### PROBLEM SET
1) In the text on Martian canals, rewrite the paragraph beginning "Important disclosures result from inspection of the cartouches" as a short bulleted list that keeps its main facts.
2) Answer these questions from the text on Martian canals, one line each:
(a) How many canals had cartouches obtained for them?
(b) Within how many degrees of the center of a drawing did a canal have to lie for that drawing to be used?
(c) On the plotted diagram, what did the horizontal distance measure?
3) According to the text on Martian canals, why do the cartouches show the real history of each canal rather than only its apparent history? Answer in one to three sentences.

The longitude of each canal was known, and the longitude of the central meridian of each drawing was always calculated and tabulated with the drawing, so that it was possible to tell which drawings might have shown the canal. Only when the position of the canal was within a certain number of degrees of the centre of the drawing (60°) was the drawing used in the result, allowance being duly made for the loss upon the phase side. Each drawing, it should be remembered, was as nearly an instantaneous picture of the disk as possible. It covered only a few minutes of observation, and was made practically as if the observer had never seen the planet before. In other words, the man was sunk in the manner. Such mental effacement is as vital to good observation as mental assertion is afterward to pregnant reasoning. For a man should be a machine in collecting his data, a mind in coÖrdinating them. To reverse the process, as is sometimes done, is not conducive to science.

When the successive true percentages of visibility of a given canal had thus been found, they were plotted vertically at points along a horizontal line corresponding in distance from the origin to the number of days after (or before) the summer solstice of the Martian northern hemisphere. The horizontal distance thus measured the time while the vertical height gave the relative visibility. The points so plotted were then joined by a smooth curve. This curve reproduced the continuous change in visibility undergone by the canal during the period under observation. It gave a graphic picture of the canal’s change of state. It seemed, therefore, proper to call it the canal’s cartouche or sign manual.

In this manner were obtained the cartouches of 109 canals. Now, as the presence or absence of any canal in any drawing was entirely irrespective of the presence or absence of another, each such datum spoke only for itself, and was an entirely independent observation. The whole investigation thus rested on 10,900 completely separate determinations, each as unconditioned by the others as if it existed alone.

As every factor outside of the canal itself which could affect the latter’s visibility was taken account of, and the correction due to it as nearly as possible applied before the cartouches were deduced, the latter represent the visibility of the canal due to intrinsic change alone. In other words, they give not the apparent only but the real history of the canal for the period concerned.

Important disclosures result from inspection of the cartouches. This we shall perceive by considering what different curves mean in the case. If the canal were an unchangeable phenomenon, for any reason whatever, its cartouche would be a straight line parallel to the horizon of the diagram. This is evident from the fact that the visibility would then never vary. If, on the other hand, it were waxing and waning, and the wax or wane were uniform, the cartouche would be a straight line inclined to the horizontal; rising if the canal were increasing, falling when it decreased. Lastly, if the rate of change itself varied, the cartouche would be a curve concave or convex to the line denoting the time, according as the rate of change of the growth or decay grew greater or less.

### RECORDED INFORMATION
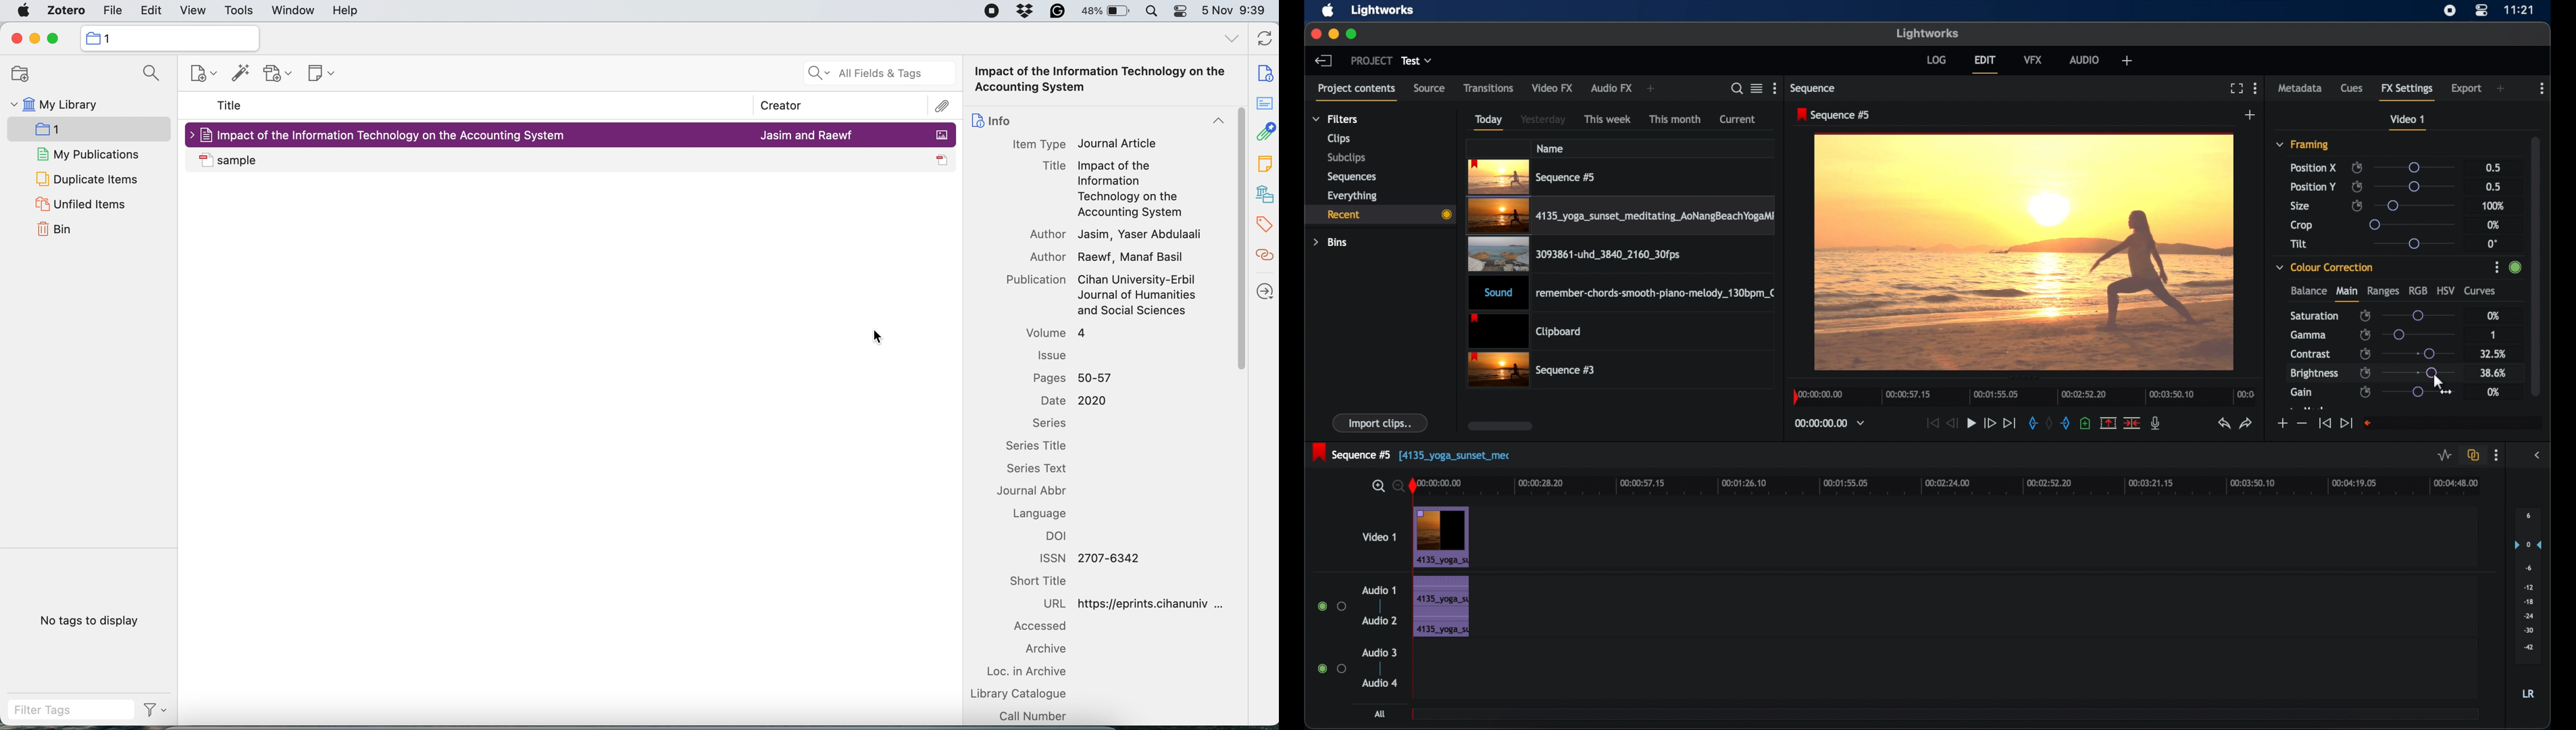 This screenshot has height=756, width=2576. What do you see at coordinates (2413, 243) in the screenshot?
I see `slider` at bounding box center [2413, 243].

### THE REPLIES
1)
- Inspecting the cartouches reveals important results, which become clear from what the different curves mean.
- An unchangeable canal would give a straight line parallel to the horizontal, because its visibility would never vary.
- A canal waxing or waning at a uniform rate would give a straight line inclined to the horizontal. The line would rise if the canal increased and fall if it decreased.
- A canal whose rate of change itself varied would give a curve, concave or convex to the time line, depending on whether the rate of growth or decay grew greater or less.

2)
(a) 109 canals.
(b) 60°.
(c) Time: the number of days after (or before) the summer solstice of the Martian northern hemisphere.

3) Every factor outside the canal itself that could affect its visibility was taken into account. The correction for each such factor was applied, as nearly as possible, before the cartouches were deduced. The cartouches therefore show the canal's visibility due to intrinsic change alone.